= Beginning of Section =

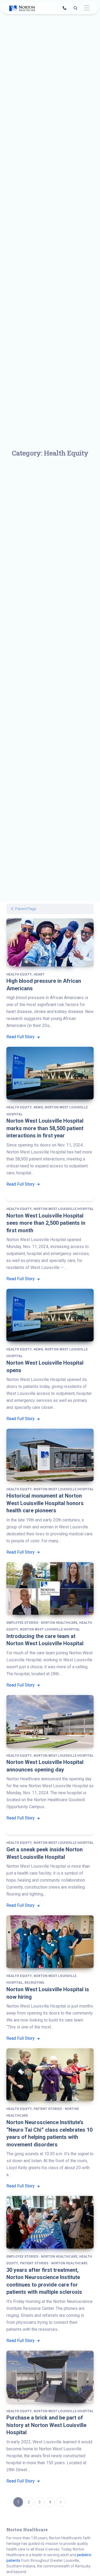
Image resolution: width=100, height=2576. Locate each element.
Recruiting (34, 1983)
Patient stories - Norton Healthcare (53, 2263)
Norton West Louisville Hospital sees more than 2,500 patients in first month (45, 1223)
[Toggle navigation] (86, 8)
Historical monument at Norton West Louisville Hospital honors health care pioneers (45, 1503)
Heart (39, 974)
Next (61, 2502)
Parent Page (25, 909)
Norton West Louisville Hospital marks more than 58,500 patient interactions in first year (44, 1128)
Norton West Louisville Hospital (64, 1209)
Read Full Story (21, 1036)
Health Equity (19, 974)
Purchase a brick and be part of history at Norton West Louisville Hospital (46, 2425)
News (38, 1107)
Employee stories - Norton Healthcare (41, 1623)
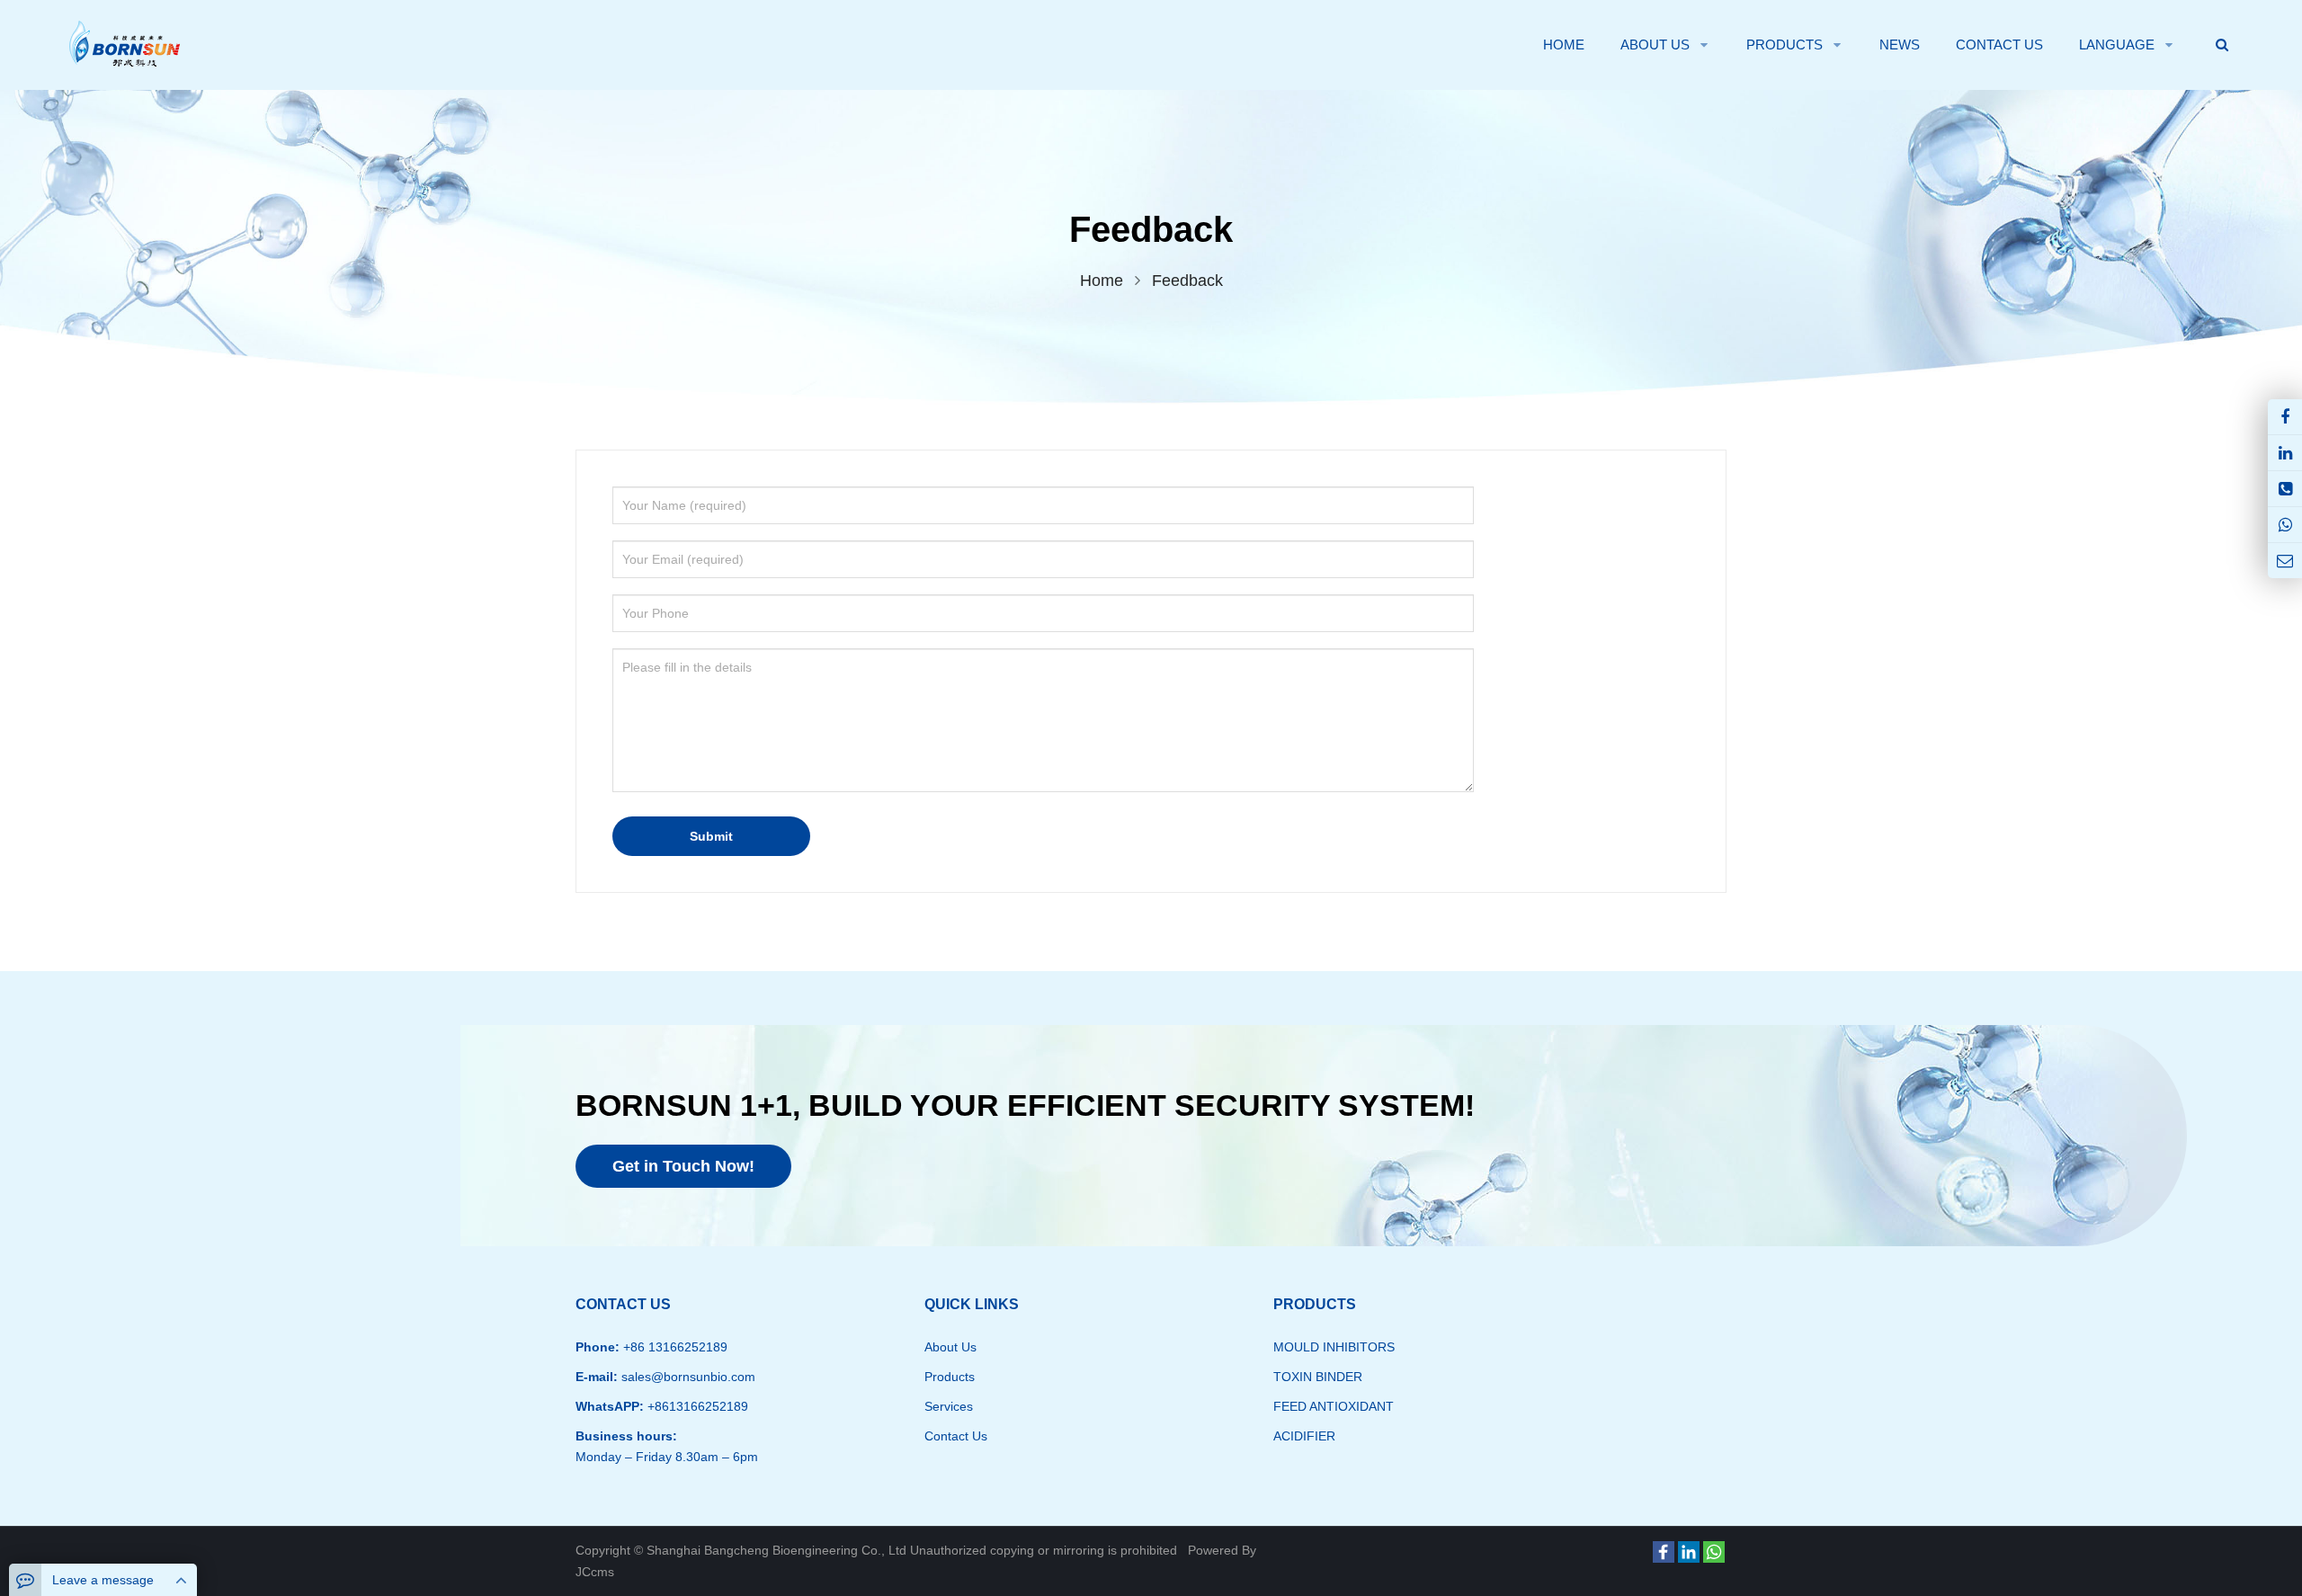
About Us (950, 1347)
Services (948, 1406)
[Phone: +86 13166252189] (2285, 488)
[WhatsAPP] (2285, 524)
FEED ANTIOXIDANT (1333, 1406)
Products (949, 1376)
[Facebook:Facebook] (2285, 416)
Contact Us (955, 1436)
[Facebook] (1663, 1552)
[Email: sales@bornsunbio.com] (2285, 560)
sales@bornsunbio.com (686, 1376)
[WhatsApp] (1713, 1552)
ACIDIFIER (1304, 1436)
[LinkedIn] (1688, 1552)
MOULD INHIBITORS (1334, 1347)
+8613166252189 (696, 1406)
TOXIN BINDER (1317, 1376)
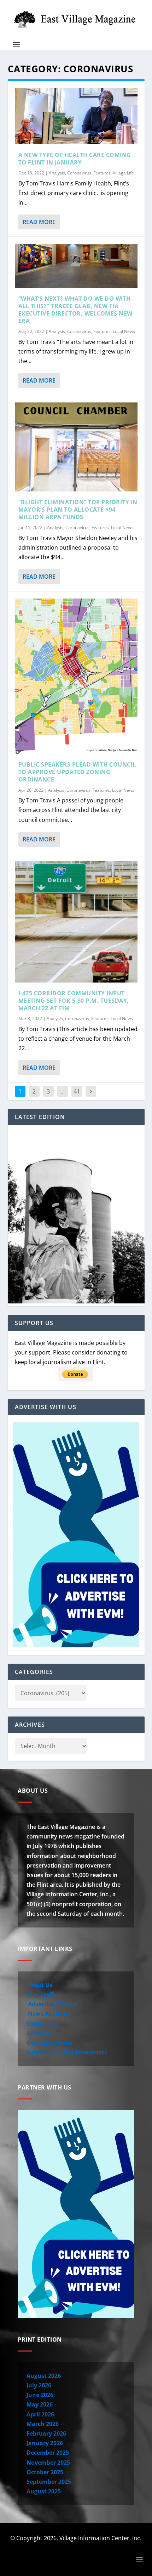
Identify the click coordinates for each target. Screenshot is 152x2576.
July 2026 (39, 2385)
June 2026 (40, 2395)
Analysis (57, 173)
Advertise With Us (52, 2004)
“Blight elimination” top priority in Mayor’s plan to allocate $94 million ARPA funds (78, 509)
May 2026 (40, 2404)
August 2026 (44, 2376)
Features (102, 173)
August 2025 (44, 2491)
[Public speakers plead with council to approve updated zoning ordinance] (76, 676)
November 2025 (48, 2462)
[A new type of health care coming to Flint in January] (76, 116)
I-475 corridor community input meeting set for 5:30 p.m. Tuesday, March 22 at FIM (73, 1000)
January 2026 (45, 2443)
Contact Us (42, 2023)
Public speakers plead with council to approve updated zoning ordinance (77, 772)
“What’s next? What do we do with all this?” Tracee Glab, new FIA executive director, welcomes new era (75, 309)
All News (39, 2033)
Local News (124, 331)
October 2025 (45, 2472)
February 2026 (46, 2433)
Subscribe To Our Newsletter (67, 2052)
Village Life (123, 173)
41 (77, 1091)
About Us (39, 1985)
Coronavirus (79, 173)
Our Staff (40, 1994)
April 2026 (40, 2414)
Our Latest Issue (49, 2043)
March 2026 (43, 2424)
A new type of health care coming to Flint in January (74, 158)
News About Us (49, 2014)
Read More (39, 222)
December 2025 (48, 2453)
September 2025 (49, 2482)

= End of Section =

Lines that include the word "ordinance" are to be extracted from the data above.

### [EXERCISE ANSWER]
[Public speakers plead with council to approve updated zoning ordinance] (76, 676)
Public speakers plead with council to approve updated zoning ordinance (77, 772)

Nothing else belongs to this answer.